Some entries follow. Reproduce exactly the lines starting at the one with "Given: Open the Save As dropdown" and stopping after the one with "Open the Tokens navigation menu".

Source records:

- - - -

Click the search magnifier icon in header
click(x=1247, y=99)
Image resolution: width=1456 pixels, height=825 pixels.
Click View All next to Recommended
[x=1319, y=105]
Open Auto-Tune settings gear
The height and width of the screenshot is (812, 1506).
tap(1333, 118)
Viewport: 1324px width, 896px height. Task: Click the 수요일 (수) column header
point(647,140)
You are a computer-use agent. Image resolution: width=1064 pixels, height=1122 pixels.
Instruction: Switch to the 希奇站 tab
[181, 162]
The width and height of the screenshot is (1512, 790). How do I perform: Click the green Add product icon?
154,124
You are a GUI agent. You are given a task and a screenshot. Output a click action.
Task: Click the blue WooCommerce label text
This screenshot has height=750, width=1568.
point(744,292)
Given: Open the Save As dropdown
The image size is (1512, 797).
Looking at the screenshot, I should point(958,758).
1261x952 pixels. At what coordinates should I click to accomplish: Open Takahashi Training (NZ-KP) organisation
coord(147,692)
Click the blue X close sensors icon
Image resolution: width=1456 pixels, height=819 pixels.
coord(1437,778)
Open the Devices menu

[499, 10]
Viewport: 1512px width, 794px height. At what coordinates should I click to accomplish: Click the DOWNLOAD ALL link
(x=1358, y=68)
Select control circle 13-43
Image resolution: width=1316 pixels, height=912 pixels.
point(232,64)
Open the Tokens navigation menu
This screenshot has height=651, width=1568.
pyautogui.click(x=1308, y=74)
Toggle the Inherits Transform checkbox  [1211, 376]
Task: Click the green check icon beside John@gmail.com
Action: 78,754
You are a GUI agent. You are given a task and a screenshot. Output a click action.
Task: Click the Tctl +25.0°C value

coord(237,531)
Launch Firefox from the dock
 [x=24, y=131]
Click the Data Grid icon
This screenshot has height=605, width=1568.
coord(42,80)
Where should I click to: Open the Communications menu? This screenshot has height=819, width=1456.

- - - -

- **EXPECTED ANSWER**
Given: Open the Save As dropdown
The image size is (1512, 797).
Looking at the screenshot, I should point(958,758).
1261x952 pixels. At what coordinates should I click to accomplish: Open Takahashi Training (NZ-KP) organisation
coord(147,692)
Click the blue X close sensors icon
Image resolution: width=1456 pixels, height=819 pixels.
coord(1437,778)
Open the Devices menu

[499, 10]
Viewport: 1512px width, 794px height. At what coordinates should I click to accomplish: Click the DOWNLOAD ALL link
(x=1358, y=68)
Select control circle 13-43
Image resolution: width=1316 pixels, height=912 pixels.
point(232,64)
Open the Tokens navigation menu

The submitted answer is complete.